Trying out AI music generation with Dance Diffusion

Posted on 2022-10-27 in AI music

·2 min read

In late September the Dance Diffusion music generation model (beta) was released by Harmonai. Harmonai, backed by Stability AI (which also backed Stable Diffusion), is a deep learning research lab focused on creating open-source generative audio models, supporting researchers and developers with compute grants and community, and providing musicians and audio engineers with new creative tools.

As an oversimplication, Dance Diffusion is kind of like the audio version of Stable Diffusion or DALLE-2, except simpler. Essentially, one adds random noise to an audio track and then a model is trained to remove that noise. A gentle intro to Dance Diffusion is on the awesome Weights & Biases website.

Dance Diffusion doesn’t operate on MIDI files (i.e. the digital version of sheet music) which are used by most generative methods, it operates directly on raw audio files, so that allows for almost any sound to be created.

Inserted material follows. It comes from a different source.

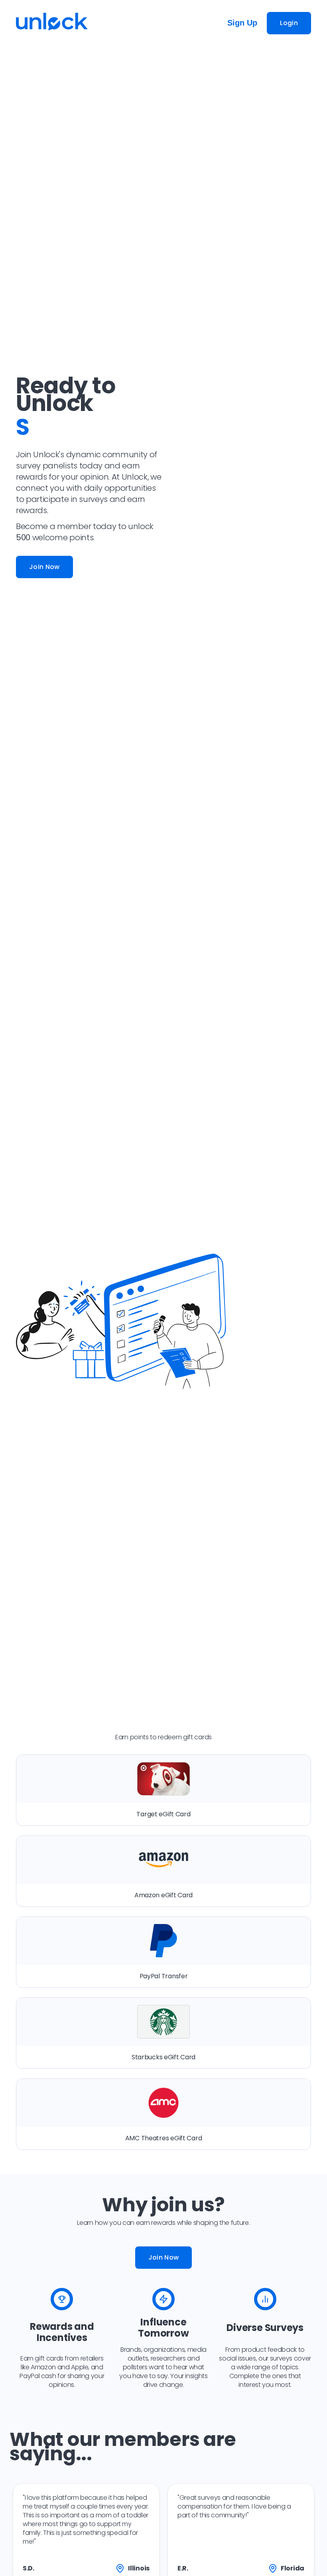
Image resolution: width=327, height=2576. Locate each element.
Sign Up (242, 22)
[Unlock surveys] (52, 23)
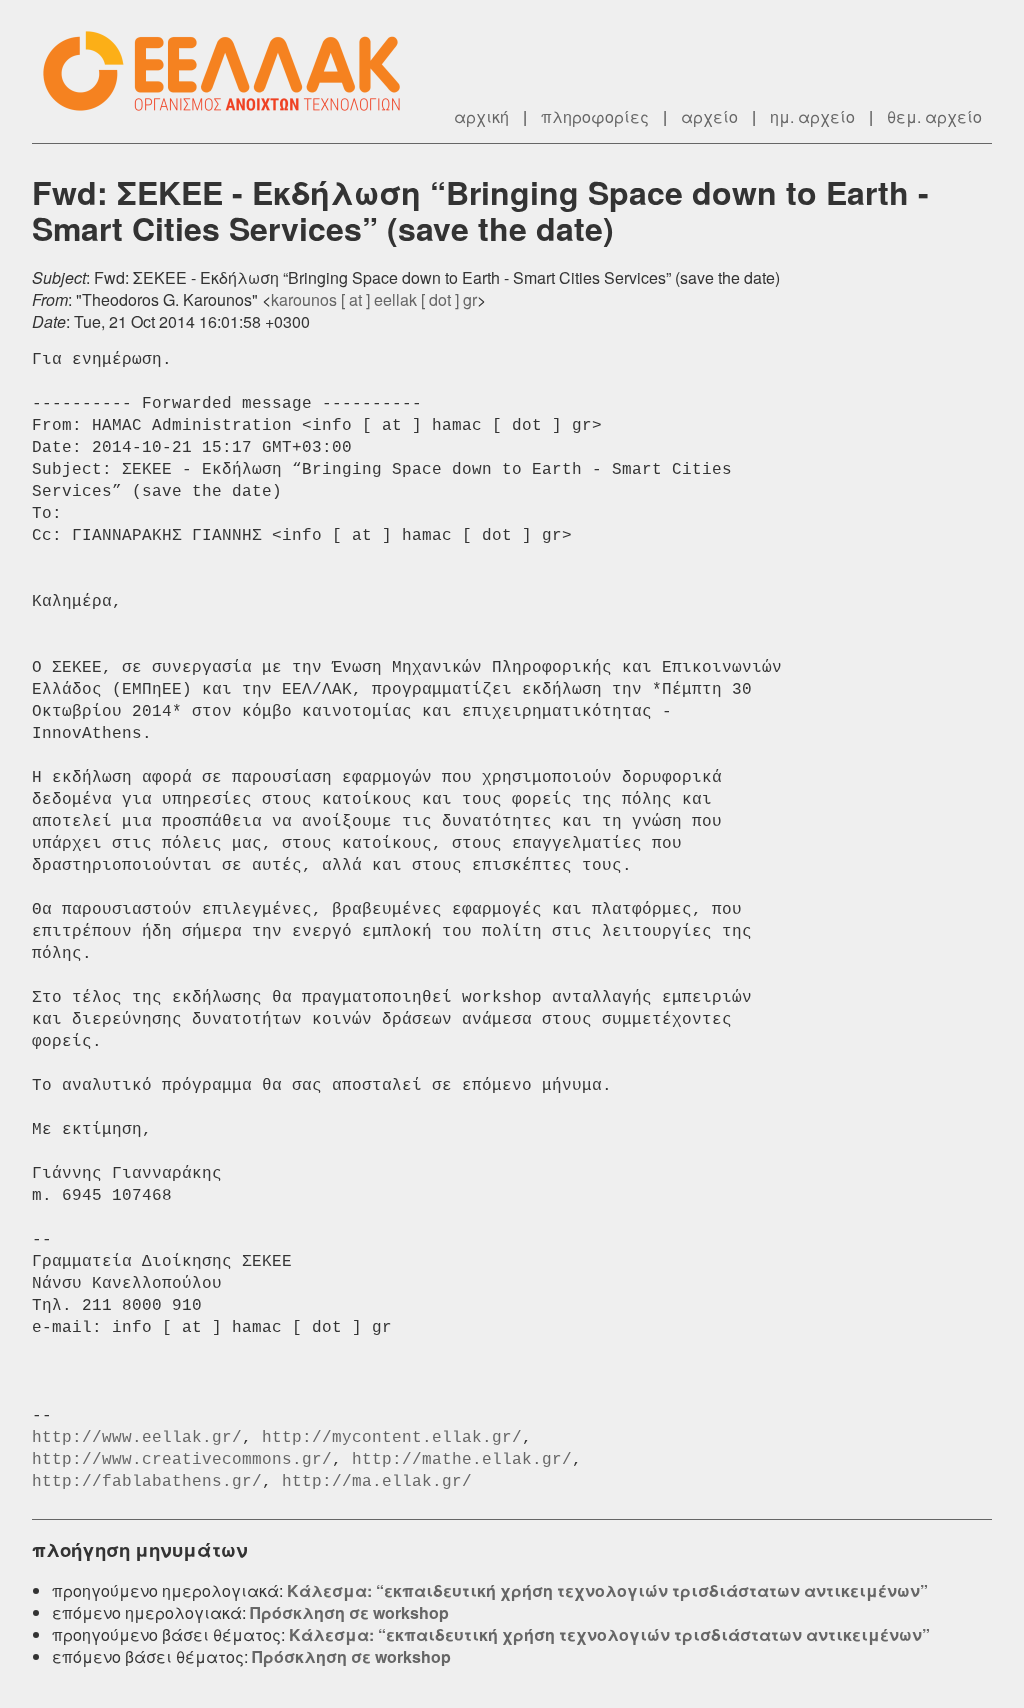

I think it’s a really cool that a method used for image generation could be applied in the same way to audio. It’s another testament to how fundamental deep learning knowledge can be applied to so many fields.

Unfortunately, it’s still early days, and it’s tough to generate good-sounding music with this model. Here’s one clip I made by interpolating between the noised representations of two 8-second clips from Harder, Better, Faster, Stronger by Daft Punk (see the awesome original music vid on Youtube), using the Dance Diffusion model trained on glitch music from glitch.cool.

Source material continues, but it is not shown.